Word-A-Week in Indo-European
Today's Word: *kwel-
Translation:  a wheel, round
Cognates (32): Greek polos (a round axis) - remember *kw becomes Greek p before o, a, u
  Latin colere (to cultivate, move around), bucolicus (a cattleman) = bou- (a bull) + col-
  Common Celtic *kol- (to move around), bowkolos (a cattleman); > 
Old Irish bochaill (a herdsman), Irish & Scottish Gaelic buachaill, Welsh bugail, Cornish & Breton bugel
Sanskrit carati (he moves, wanders)
Avestan c'axra (a chariot, a wagon)
Tocharian kuka"l (a wagon)
  Common Germanic *hwel-, > 
Old Norse hvel (a wheel), Old English hweol, > 
English wheel, Swedish hjul
  Common Baltic *kel- (a wheel), > 
Old Prussian & Sudovian kelan (a wheel; neut.), Lithuanian kelias (a road, a way)
  Common Slavic *kolo (a wheel), > 
Ukrainian & Old Russian & Serbo-Croatian & Slovene & Czech & Slovak & Polish & Sorbian kolo, Lower Sorbian kolaso, Russian koleso (a wheel)
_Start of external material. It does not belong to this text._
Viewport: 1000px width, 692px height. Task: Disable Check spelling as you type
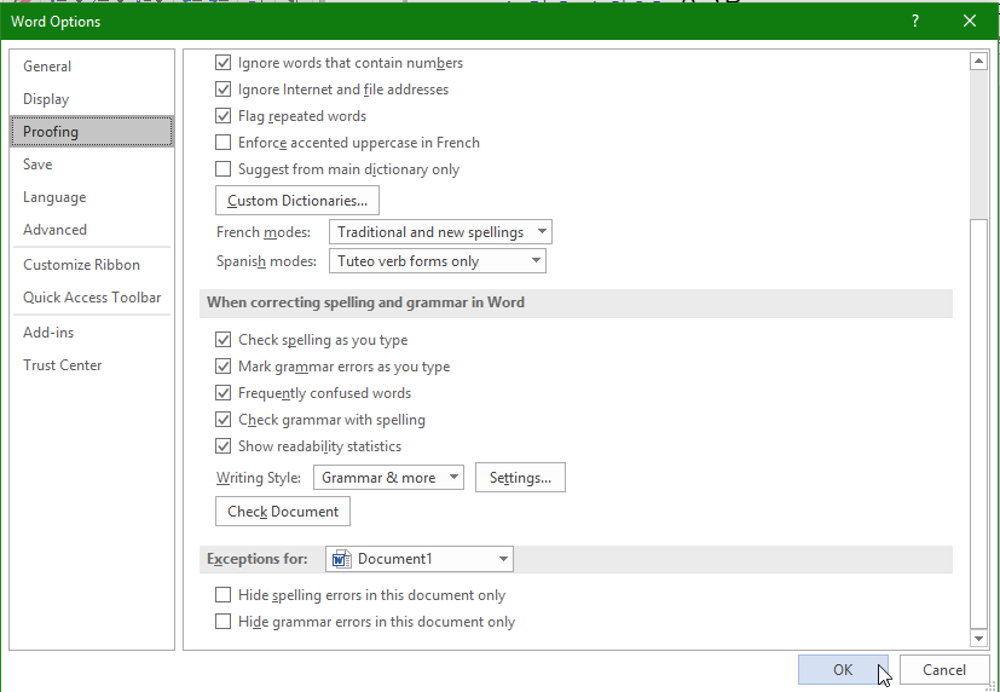[223, 340]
Notes: Via the Latin word colere (to cultivate land) this stem then gave the term cultura (culture) which exists in every European language. The traces of this stem in so many Indo-European branches not only shows its ancient origin, but also proves the fact that Proto-Indo-Europeans knew the wheel before the community broke up. Now we can check when the wheel was invented in Mesopotamia, and state that the breakup of the Indo-European community happened several centuries after this time.